The tort of interference with
custody and visitations rights is recognized in
Maryland.
I. Facts
Michael Shannon initiated the
instant civil suit against his ex-wife, Nermeen Khalifa
Shannon, her mother, Afaf Nassar Khalifa, her father,
Mohammed Osama Khalifa, and her older sister, Dahlia
Khalifa, in March of 2004. The Complaint contained four
counts: Count I, Interference with Custody and
Visitation Rights of Children; Count II, Civil
Conspiracy; Count III, Loss of Society of Children; and
Count IV, False Imprisonment, with the following factual
allegations:
8. Mr. Shannon married Defendant
Nermeen Khalifa Shannon on March 3, 1996.
9. Adam Osama Shannon was born on
February 9, 1997.
10. Jason Osama Kalifa [sic] was
born on January 10, 2001.
11. Mr. Shannon and defendant
Nermmen Khalifa Shannon separated in January 2000.
12. In February 2001 this Court
entered a consent order that granted Mr. Shannon custody
of Adam; and Nermeen custody of Jason.
13. Each parent also had visitation
rights with their non-custodial child.
14. On August 18, 2001, Defendant
Afaf Nassar Khalifa flew to Washington, D.C. from Egypt
and stayed with Nermeen Shannon in her apartment.
15. Mr. Shannon agreed that both
boys could visit a cousin in Brooklyn, New York with
Defendants, Nermeen Khalifa Shannon and Afaf Nassar
Khalifa, as long as the boys were returned to him by
Sunday night, August 26, 2001.
16. The boys were not returned to
Maryland.
17. The Defendants had previously
and calculatedly arranged to put the boys on an airplane
to Egypt.
18. The Defendants did put the boys
on an airplane to Egypt and Mr. Shannon has not seen his
American sons since August 2001.
19. Defendant, Afaf Nassar Khalifa
was extradited to Maryland.
20. Defendant, Afaf Nassar Khalifa
was sentenced to a ten year prison term. That sentence
was later revised to a three year sentence.
21. The abductions and kidnapping
[sic] of the children are ongoing.
23. At the time of the abductions.
Mr. Shannon was legally entitled to custody of Adam and
visitation with Jason.
24. The Defendants intentionally
interfered, and continue to interfere with Mr. Shannon's
custody and custody [sic] and visitations rights by
abducting the children to Egypt and refusing to return
them.
25. The Defendants intentionally
interfered, and continue to interfere with Mr. Shannon's
custody and visitation rights by knowingly and
intentionally refusing to allow Mr. Shannon to see or
communicate in any manner with his sons.
As a result of the Defendants'
ongoing and continuing intentional interference with Mr.

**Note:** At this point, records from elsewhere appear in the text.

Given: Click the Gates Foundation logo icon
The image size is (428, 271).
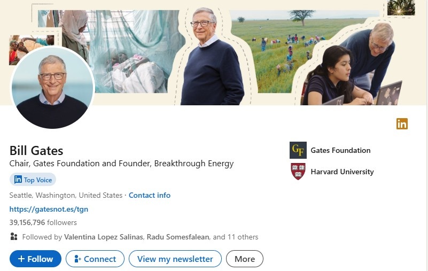Looking at the screenshot, I should click(298, 150).
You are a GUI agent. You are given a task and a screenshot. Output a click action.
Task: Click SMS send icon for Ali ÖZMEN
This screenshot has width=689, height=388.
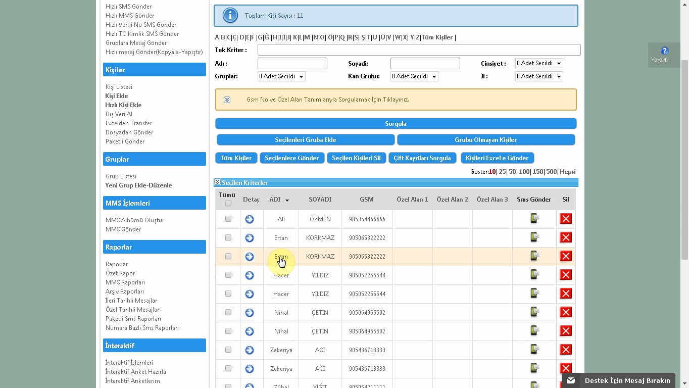point(534,219)
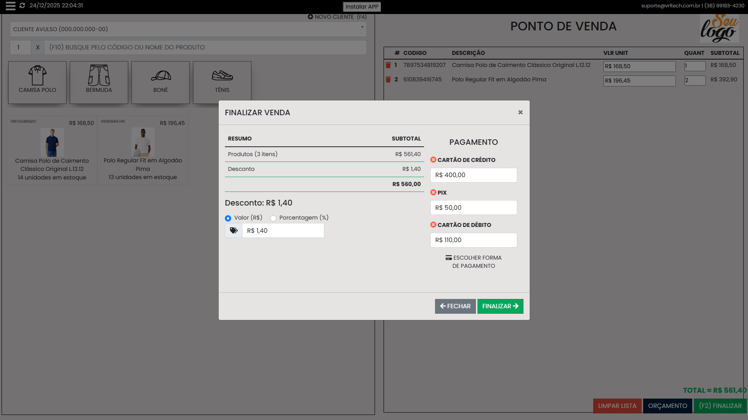Open Escolher Forma de Pagamento
This screenshot has width=748, height=420.
(474, 262)
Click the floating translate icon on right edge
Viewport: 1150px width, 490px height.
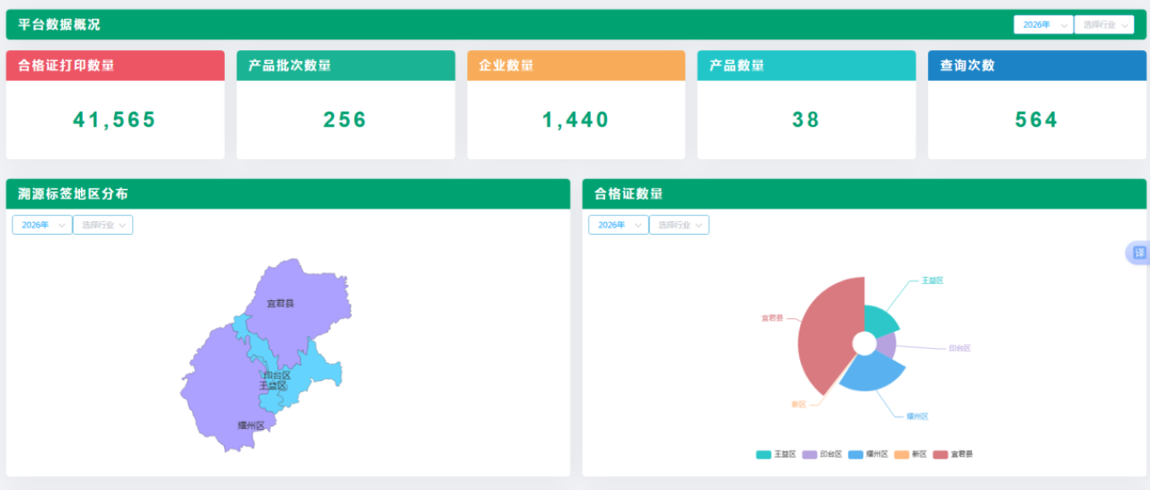[x=1139, y=253]
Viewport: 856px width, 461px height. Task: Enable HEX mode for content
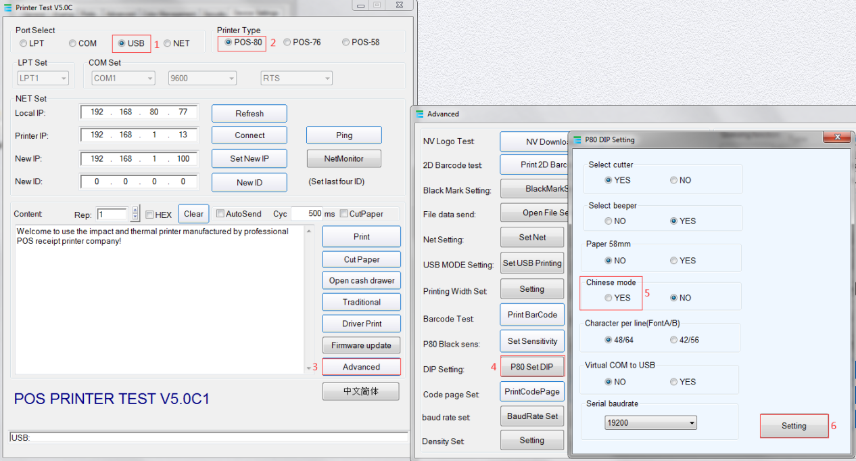pos(151,213)
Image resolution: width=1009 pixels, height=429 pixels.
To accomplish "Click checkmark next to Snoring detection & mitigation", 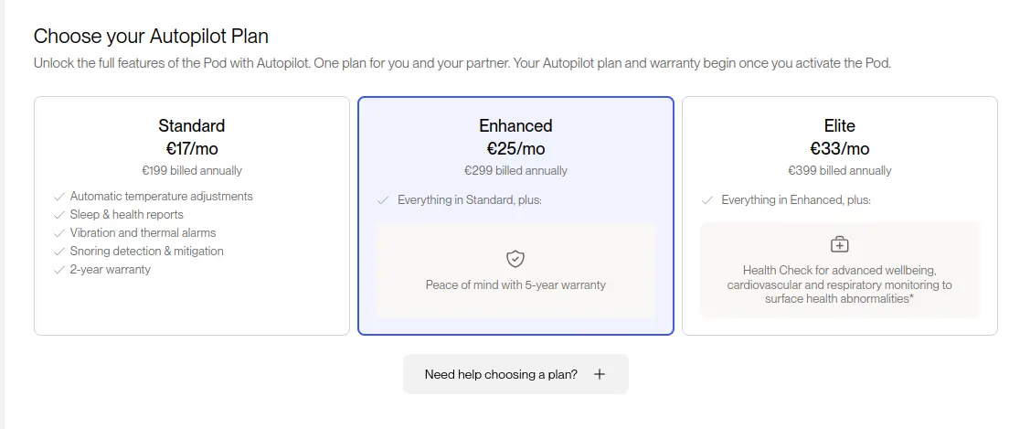I will pyautogui.click(x=59, y=252).
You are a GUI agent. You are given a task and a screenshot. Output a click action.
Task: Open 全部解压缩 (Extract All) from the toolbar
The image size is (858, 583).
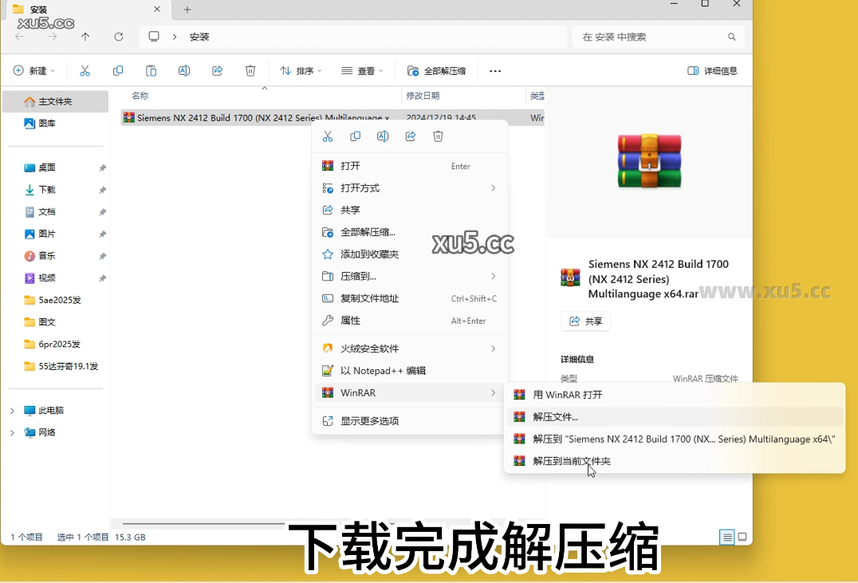point(438,71)
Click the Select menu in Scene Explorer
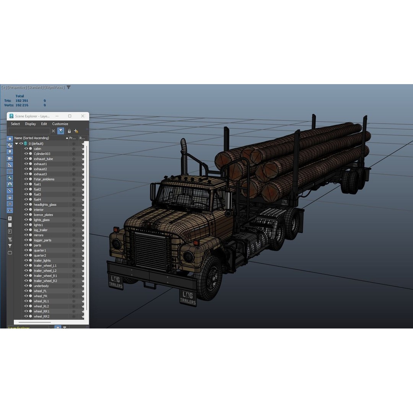 [x=15, y=124]
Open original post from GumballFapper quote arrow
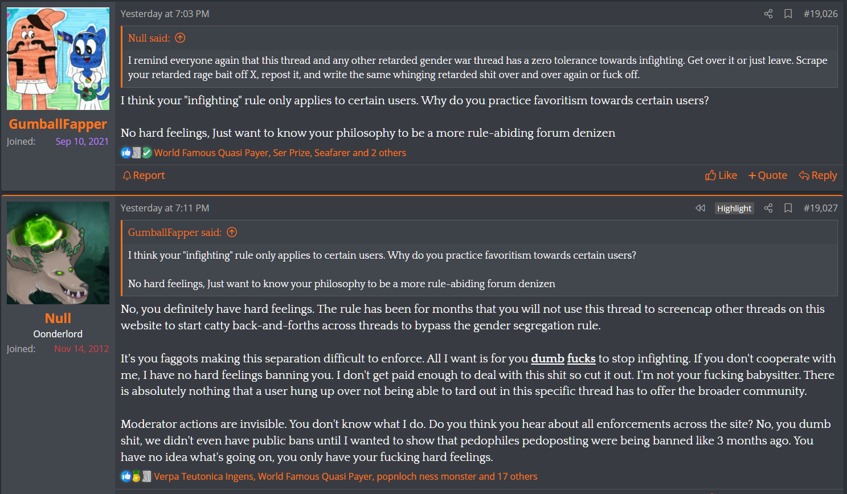The image size is (847, 494). 232,232
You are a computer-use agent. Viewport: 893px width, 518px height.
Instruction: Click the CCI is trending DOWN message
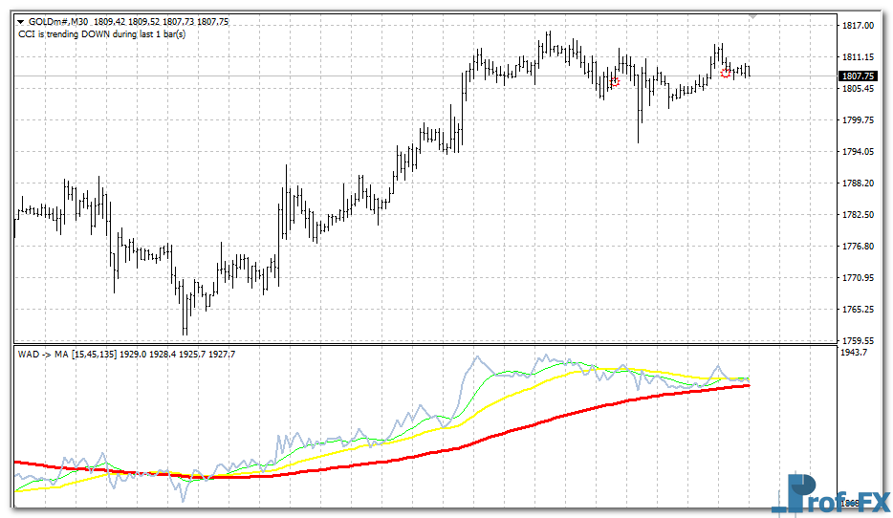pos(101,33)
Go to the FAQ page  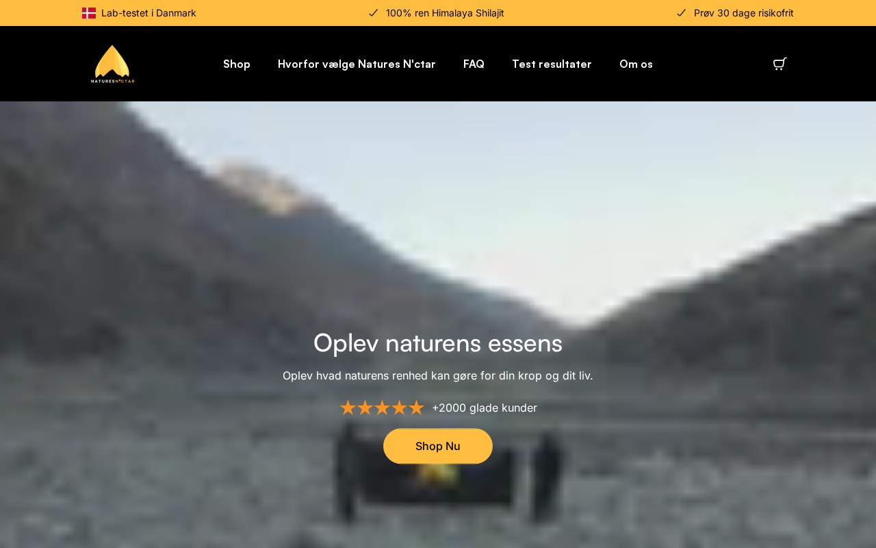[474, 64]
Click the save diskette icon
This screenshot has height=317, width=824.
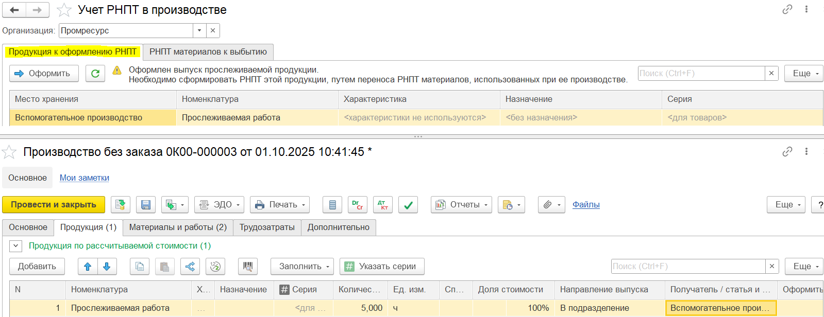[x=146, y=205]
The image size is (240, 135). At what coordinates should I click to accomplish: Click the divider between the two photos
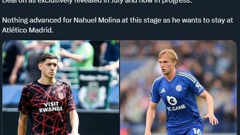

Shannon's custody and visitation rights, Mr. Shannon has
suffered damages.
The case went to trial in December
of 2006. At the close of argument, the court dismissed
the false imprisonment and loss of society counts. After
deliberating over the remaining counts of interference
with custody and visitation rights and civil conspiracy
and completing a special verdict form, the jury awarded
Shannon $17,500 in attorney fees and costs; $500,000 in
compensatory damages against each defendant; $900,000 in
punitive damages against Afaf Nassar Khalifa and
$1,100,000 million in punitive damages against Nermeen
Khalifa Shannon. Appellants moved for a judgment
notwithstanding the verdict, a new trial, and for
remittur, arguing grossly excessive damages, all of
which the Circuit Court denied. Appellants noted their
appeal to the Court of the Special Appeals, and we
issued a writ of certiorari prior to any proceedings in
the intermediate appellate court.
Khalifa, 400 Md. at 647, 929 A.2d at 889.
This case presents issues
regarding whether the tort of interference with custody
and visitation rights exists, and whether a parent, who
has both legal custody and visitation rights under court
order at the time of the abduction and harboring of
minor children, has to plead and prove that he or she
has suffered an economic loss as a result of the
abduction and harboring. As we have stated, “[t]he
viability of a legal cause of action is clearly a
question of law which, as with all questions of law,
this Court shall review de novo.”
Wholey v. Sears Roebuck, 370 Md. 38, 48, 803 A.2d 482,
487 (2002).
This Court apparently first
explicitly recognized the torts of abduction of a child
from a parent and harboring in
Baumgartner v. Eigenbrot, 100 Md. 508, 60 A. 601 (1905).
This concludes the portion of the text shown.